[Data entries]
- - -

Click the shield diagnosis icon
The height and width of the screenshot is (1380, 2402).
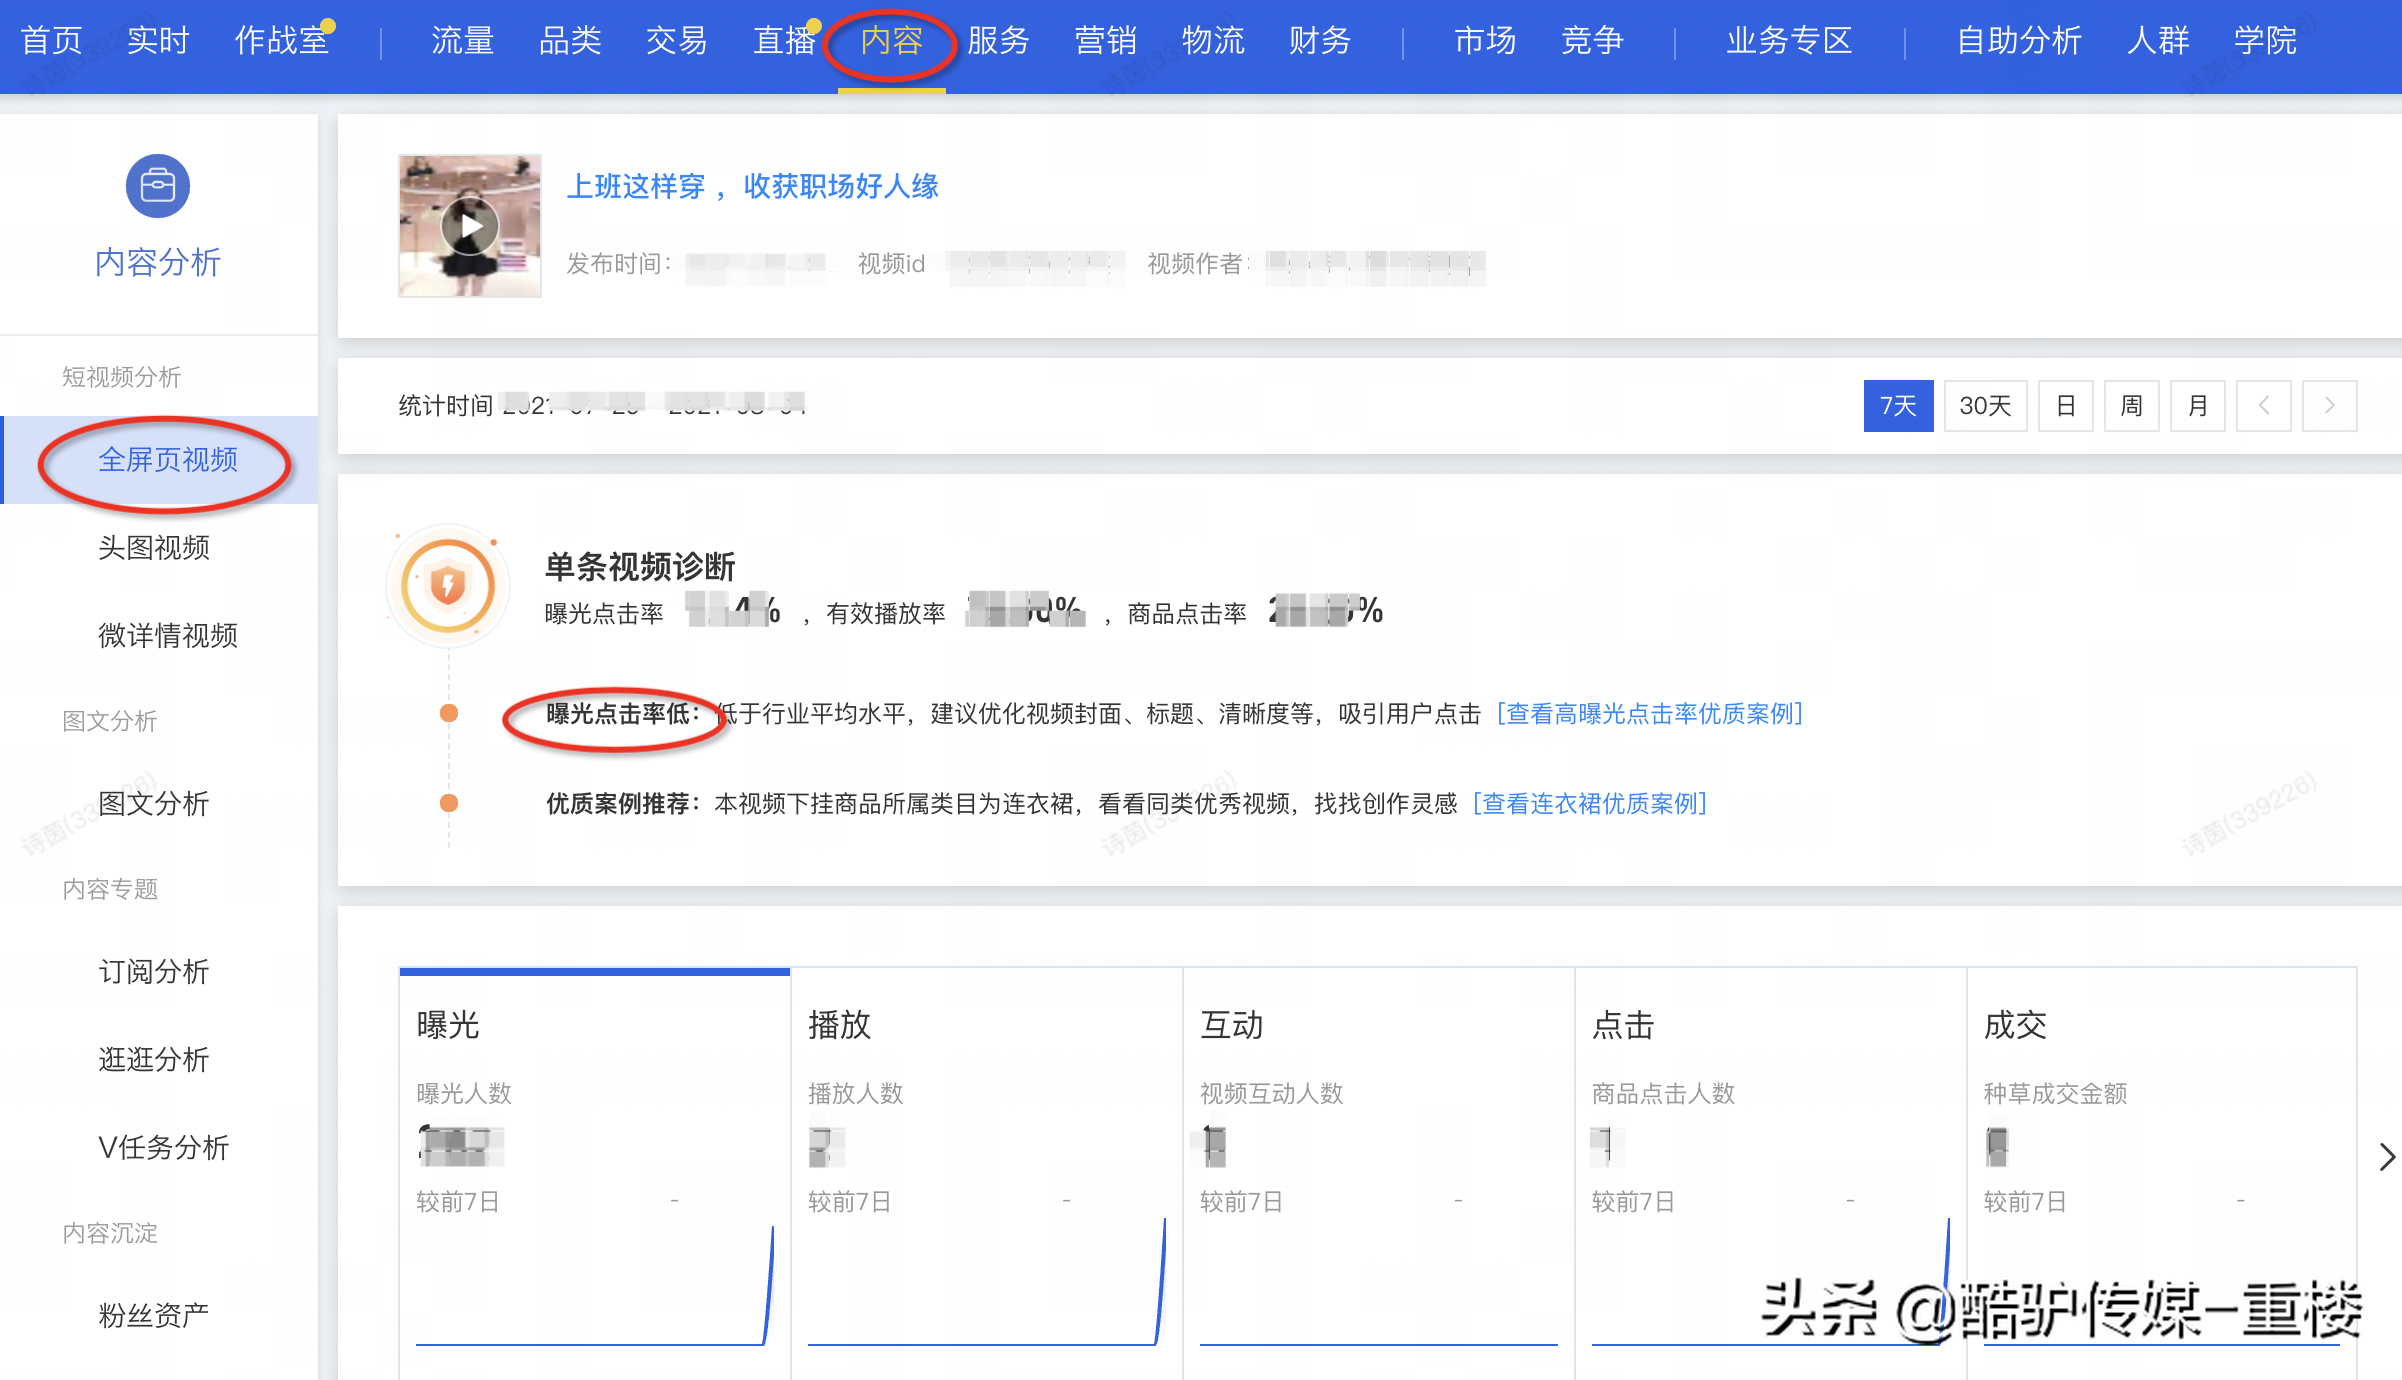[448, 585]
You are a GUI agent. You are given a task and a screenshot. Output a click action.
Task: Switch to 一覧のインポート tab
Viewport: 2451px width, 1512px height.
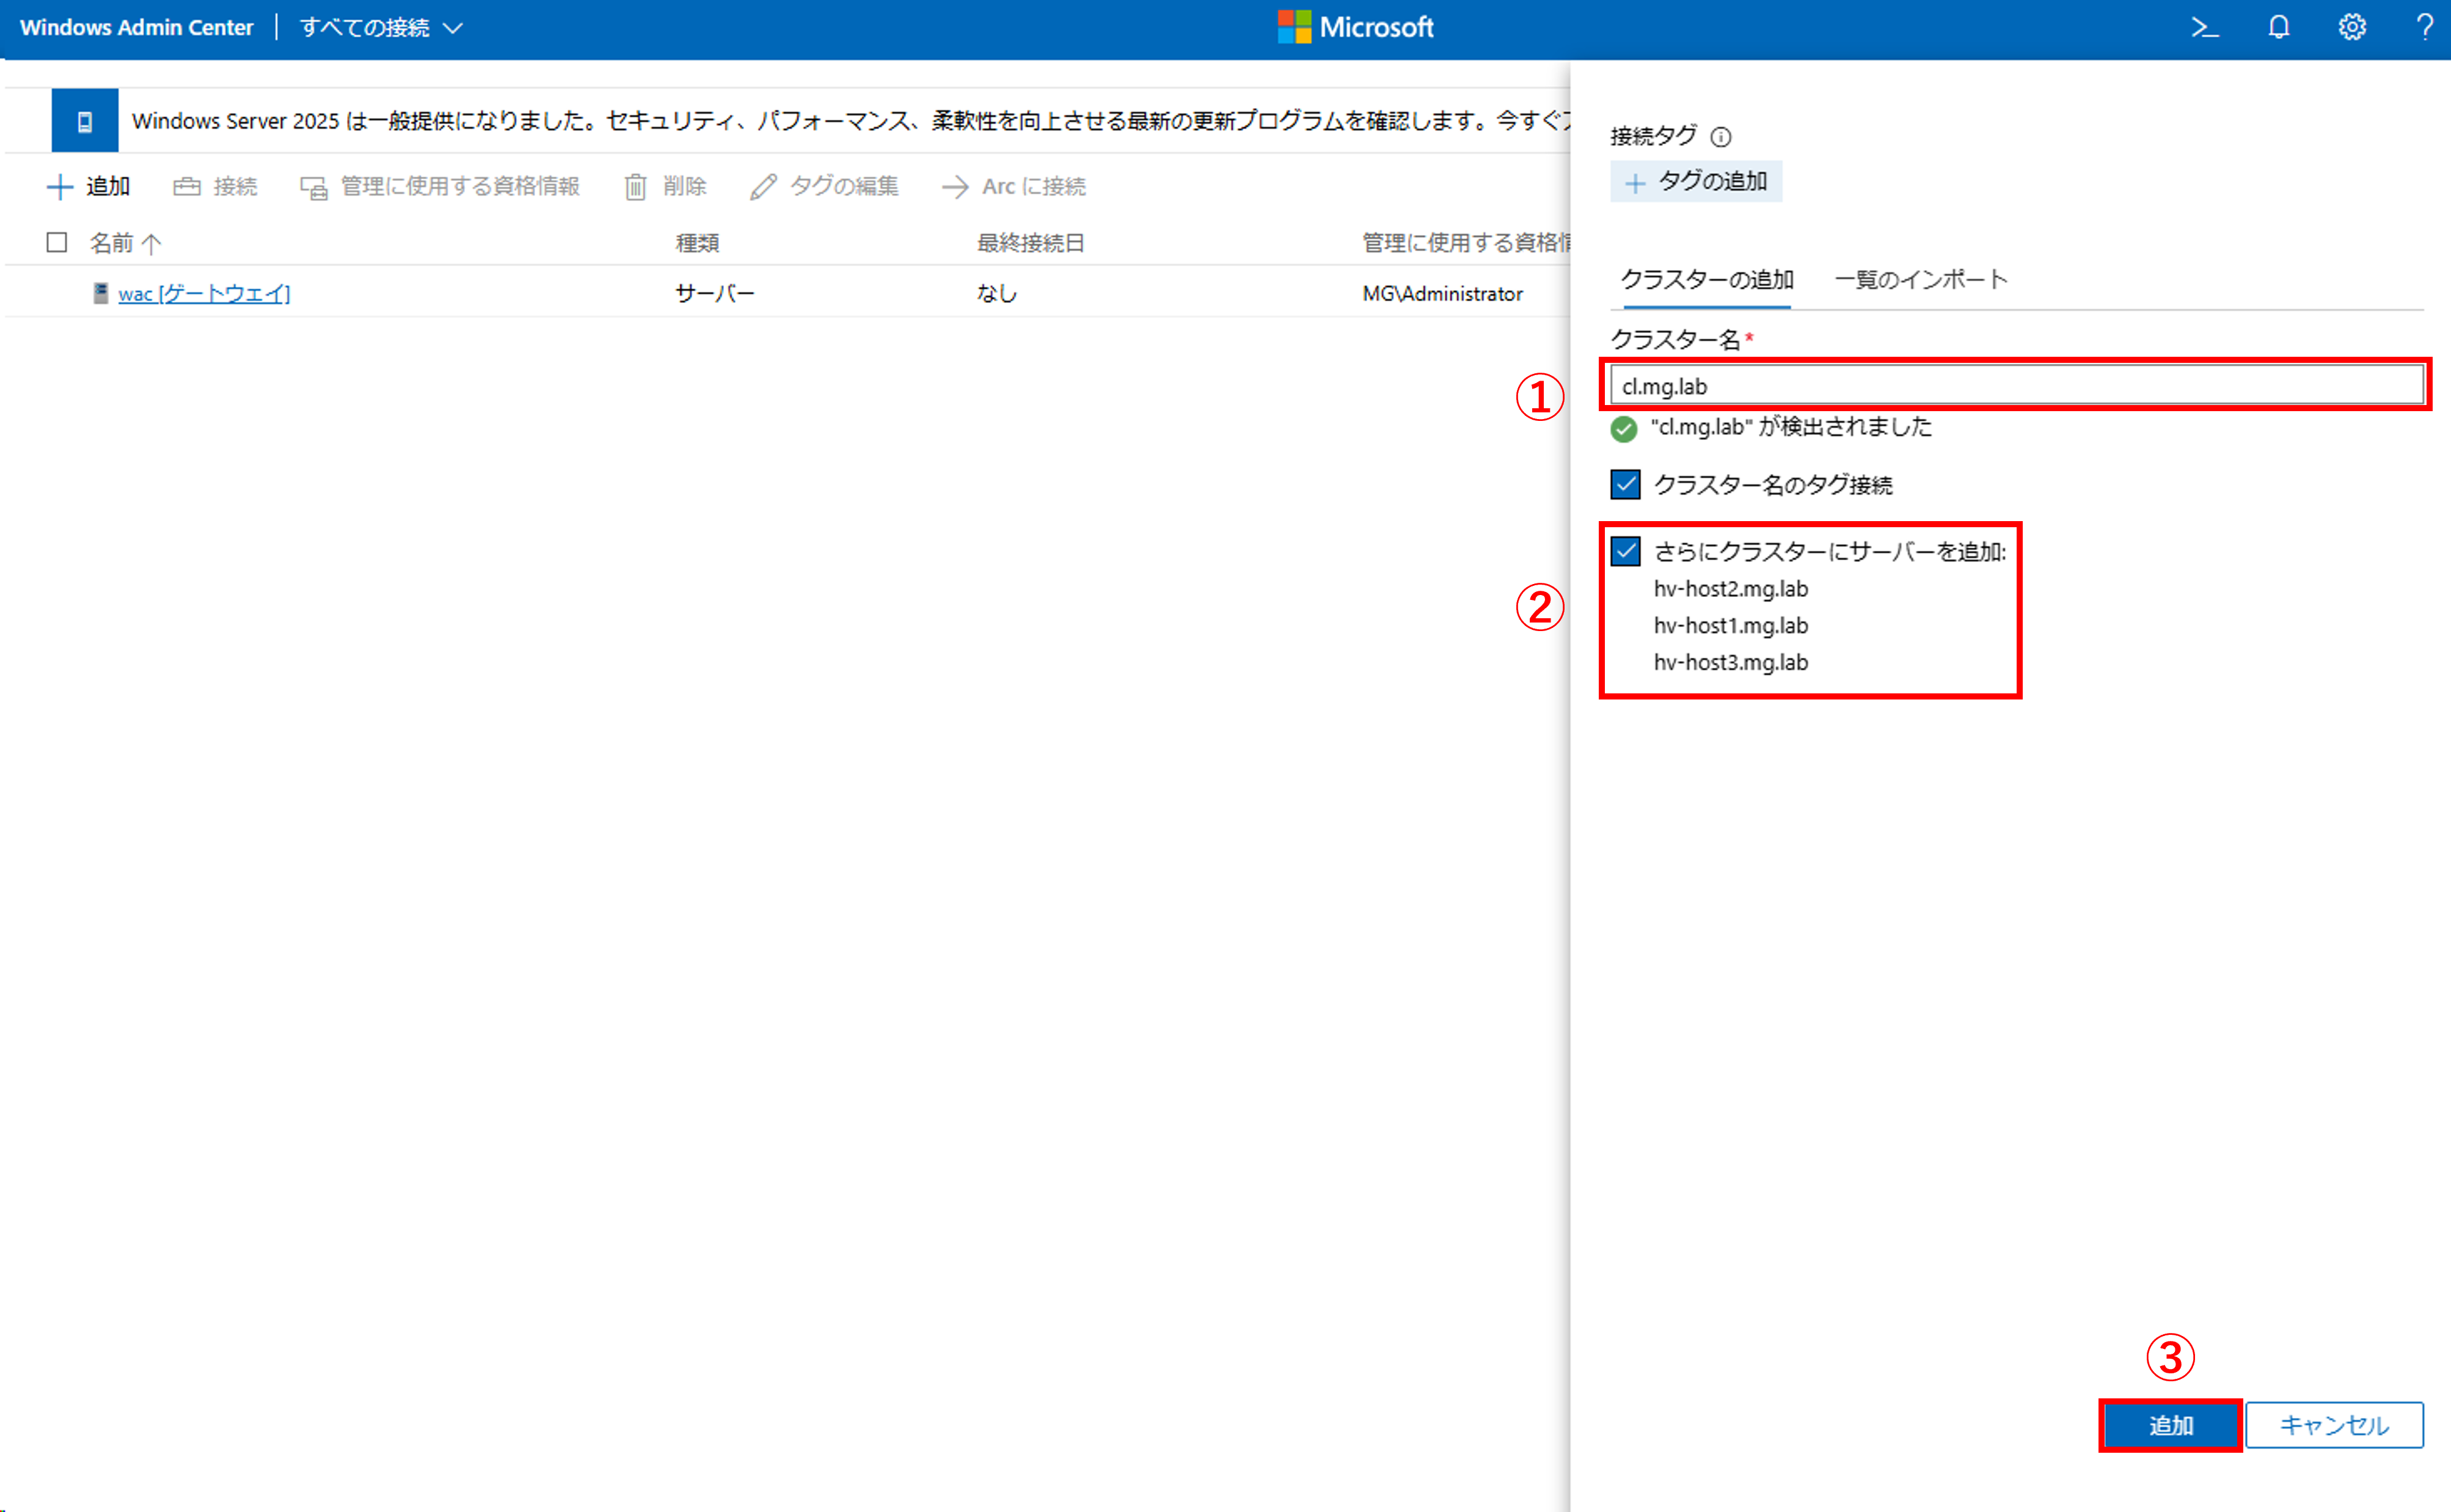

- - -

▶ _Exercise objective_: The expected response is every entry above, repeated exactly, pictures removed.

▶ _Written answer_:
Click the shield diagnosis icon
The height and width of the screenshot is (1380, 2402).
[448, 585]
You are a GUI agent. You are given a task and a screenshot. Output a click action.
Task: Switch to 一覧のインポート tab
Viewport: 2451px width, 1512px height.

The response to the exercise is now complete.